The position of Assistant Sheriff, Chief Financial and Administrative Officer, which was created by McDonnell, will not be filled since it’s “another level of bureaucracy” that is not needed, he said. The agency will revert to having only three assistant sheriffs, he said.

“The expertise we need to reform the department is leadership, ethical decision-making and service to the community,” Villanueva said. “That’s a skill set these people do not possess.”

In addition, two constitutional policing advisors — positions created by McDonnell — will no longer advise the sheriff and their posts will be transferred elsewhere in the county, Villanueva said. Their tasks included providing the sheriff with independent advice and counsel based on relevant law, facts, data and information to enhance internal accountability while ensuring the department complied with constitutional policing.

That announcement has drawn concern from some civil rights advocates, who say these advisors are key in helping to usher in reforms.

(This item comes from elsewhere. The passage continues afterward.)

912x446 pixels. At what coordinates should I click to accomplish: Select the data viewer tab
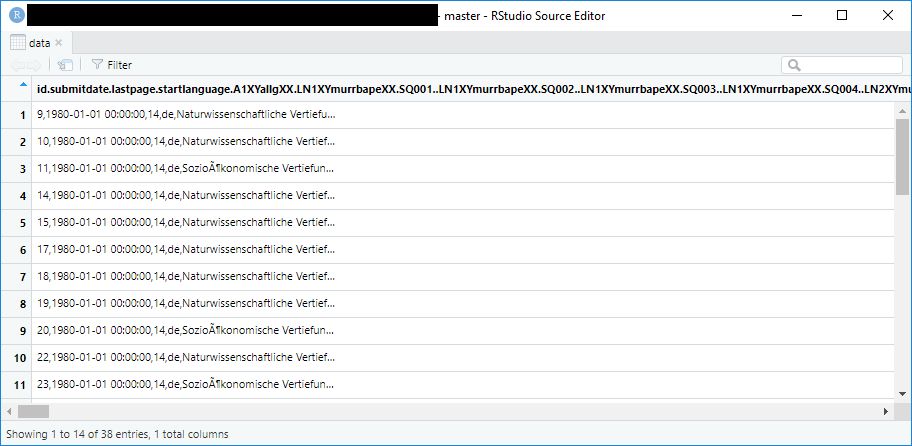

But Villanueva said there still will be people who will provide that advice in some capacity, and suggested it could occur through the agency’s soon-to-be-created “truth and reconciliation process.” That will involve a committee that will review “wrongful convictions and wrongful terminations” of deputies.

Danny Leserman, a spokesman for Villanueva, said these roughly 15 people being ousted from the top is just the beginning.

“There’s going to be more,” he said.

Villanueva said he also plans on ousting a couple of non-sworn “political appointments,” including a strategic communications director.

Carol Lin, who is losing that post, said Wednesday that she will soon be working with Sachi A. Hamai, the county’s chief executive, “in a role yet to be defined.”

Patti Giggans, chair of the Sheriff’s Civilian Oversight Commission, said it’s the incoming sheriff’s prerogative to put the people he wants in place.

But she hoped they will recognize the progress the department has made with the commission toward helping the families of those killed by deputies and the expansion of mental health evaluation teams.

“I’m hoping there’s some kind of transition so that new people understand the work of the (commission), our oversight role and honor all the recommendations we have made,” she said.